SUPPLIED RECORDS section start

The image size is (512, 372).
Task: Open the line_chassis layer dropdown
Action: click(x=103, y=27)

SUPPLIED RECORDS section end
SUPPLIED RECORDS section start

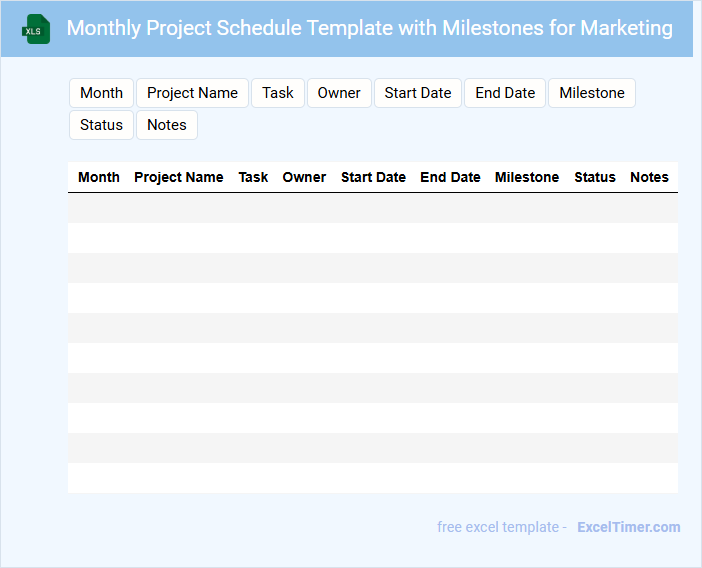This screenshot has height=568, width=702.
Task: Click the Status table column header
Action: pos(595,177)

SUPPLIED RECORDS section end
SUPPLIED RECORDS section start

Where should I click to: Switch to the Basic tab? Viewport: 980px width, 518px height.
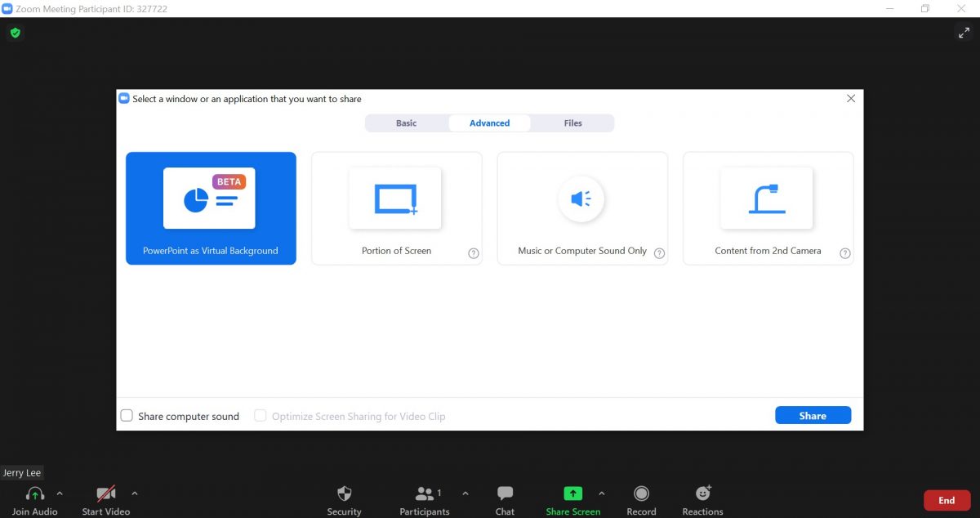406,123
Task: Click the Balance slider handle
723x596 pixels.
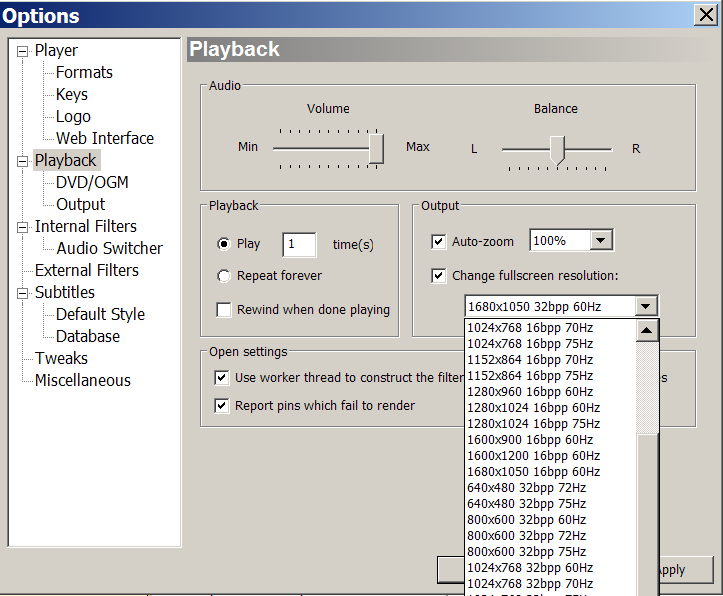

SUPPLIED RECORDS section end

» **TASK PROMPT**
Transcribe, exactly and without pictures, everything in the data from the line with "Where should I" down to the line with "723x596 pixels.", both included.

» **EXERCISE OUTPUT**
Where should I click to: Switch to the Basic tab? Viewport: 980px width, 518px height.
406,123
Task: Click the Balance slider handle
723x596 pixels.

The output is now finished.